§ **Page excerpt**:
-- begin --
A R58 MILLION damages claim against the Film and Publications Board over the banning of the film, Of Good Report should serve as a lesson to the government not to abuse industry workers.
This is according to the Creative Workers Union of SA, which has lent its support to the filmmakers who intend suing the board.
Of Good Report, a feature film about a teacher with a penchant for young girls, was meant to open the Durban International Film Festival in July. However, the screening did not go ahead after the board refused to classify it, citing child pornography.
On opening night director Jahmil QT Qhubeka stood before the audience with tape over his mouth as his wife read a statement announcing the ban to a shocked audience.
The ban was lifted, on appeal, the day before the film festival ended.
In papers to be lodged with the Pretoria High Court by the filmmakers’ legal representative, Gugulethu Madlanga of MPI Attorneys, Qhubeka is claiming R20m in his personal capacity for “damages to his good name, reputation, dignity and contumelia, as the writer and director of the film”.
-- end --
§ **Data block**:
-- begin --
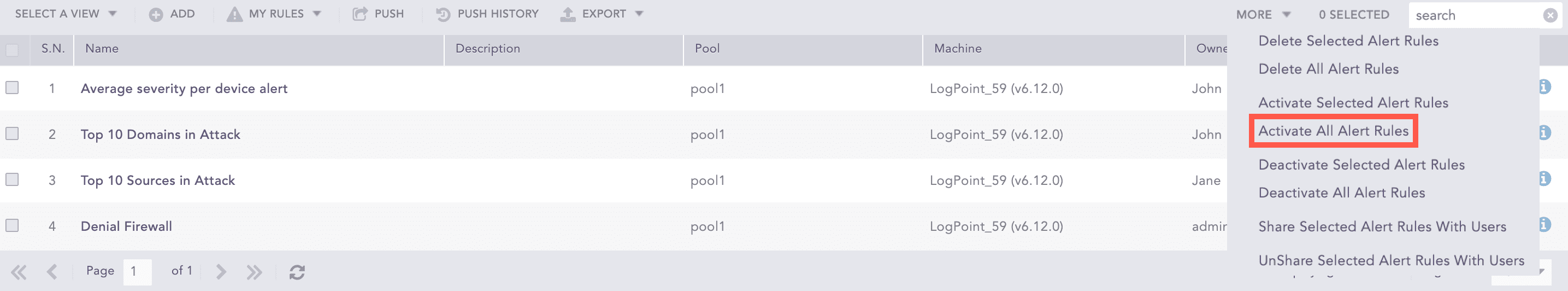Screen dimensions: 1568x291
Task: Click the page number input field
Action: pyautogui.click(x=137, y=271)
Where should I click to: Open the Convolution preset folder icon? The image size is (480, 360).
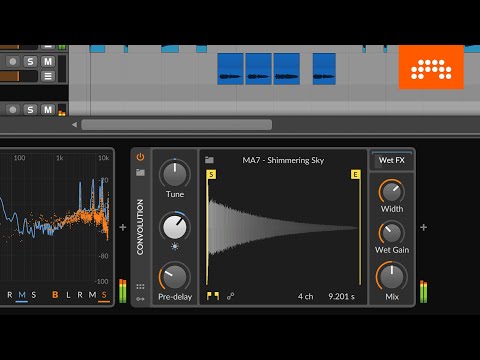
-- end --
§ **Written problem**: Please say how much Jahmil QT Qhubeka is claiming in his personal capacity, according to the article on the Of Good Report ban.

§ **Correct output**: R20m